◆ TO DO ◆
Reproduce verbatim the lines of the material below, from the line containing "Click the 6M chart timeframe option" through the line containing "click(x=468, y=85)", inclusive.

--- Start of RECORDS FOR THE TASK ---

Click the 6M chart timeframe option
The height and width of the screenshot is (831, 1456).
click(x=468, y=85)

--- End of RECORDS FOR THE TASK ---
--- Start of RECORDS FOR THE TASK ---

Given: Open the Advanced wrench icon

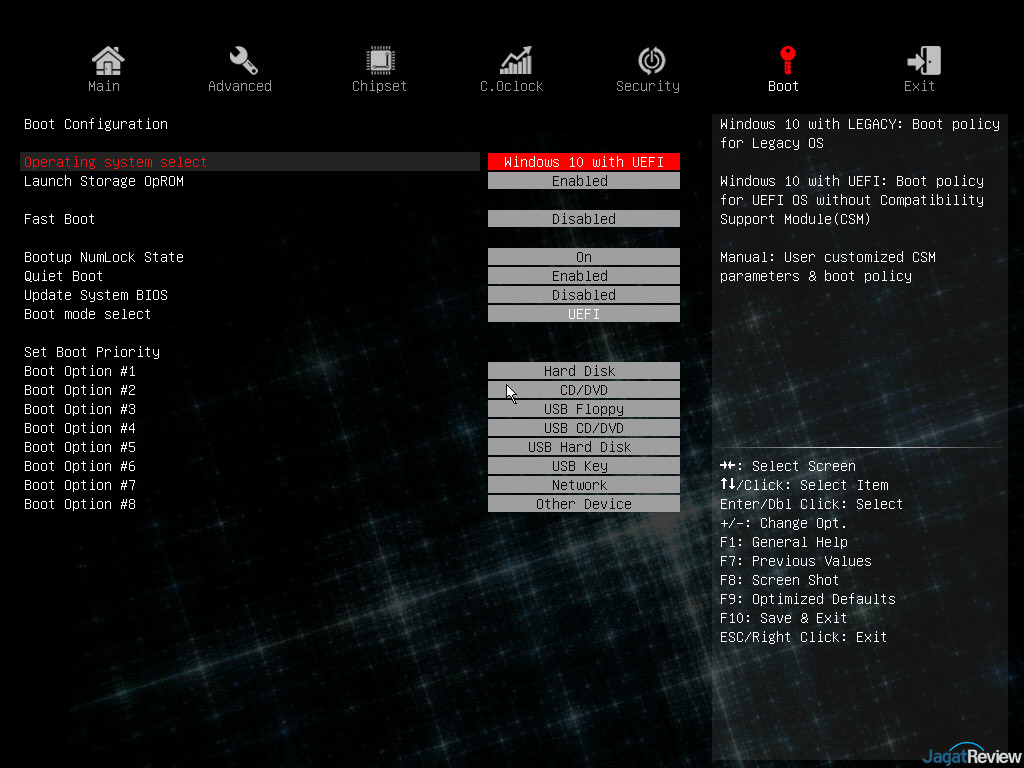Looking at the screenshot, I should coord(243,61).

--- End of RECORDS FOR THE TASK ---

◆ REPLY ◆
Click the 6M chart timeframe option
The height and width of the screenshot is (831, 1456).
click(x=468, y=85)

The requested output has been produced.